I wish it weren't this way. I wish my generation would be engaged year-round and would be just as active at their local PTA meetings as they are during presidential elections. But sometimes it takes a wake-up call to kick one's butt into gear. For millennials, Donald Trump has been that call. After September 11th, we never thought we'd see our country attacked again. We sure as hell didn't think we'd see a domestic attack against the United States Capitol. But we did. And it was a domestic attack perpetrated by someone who refused to follow 244 years of tradition and agree to the peaceful transition of power. Our grandparents were part of the Greatest Generation. We heard stories about fighting Nazis overseas. Never in our lifetime did we think we'd be the ones fighting Nazis here at home and the Nazis would be right out in the open running for office under the banner of today's Republican Party.
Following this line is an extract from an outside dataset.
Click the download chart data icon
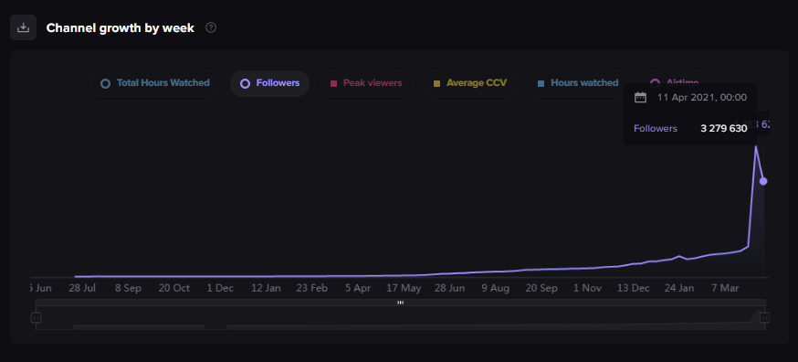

Nobody gets to choose the time in which she or he lives. We millennials grew up with the world at our fingertips from Encyclopedia.com on dial-up internet to now having smartphones that can do so much with the touch of a button. Yes, we overshare on social media. But we have an empathy that has emerged from being the first truly global generation. We helped move the needle on marriage equality. Younger millennials are leading on gun violence prevention. We've endured not one but two recessions and we've still somehow managed to retain employment, purchase homes, and start families. September 11th showed us history can force itself upon us. The 2024 election will show us that we can force ourselves upon history by voting at record levels.
And making it possible for all of us to have the first Madam President in the Oval Office.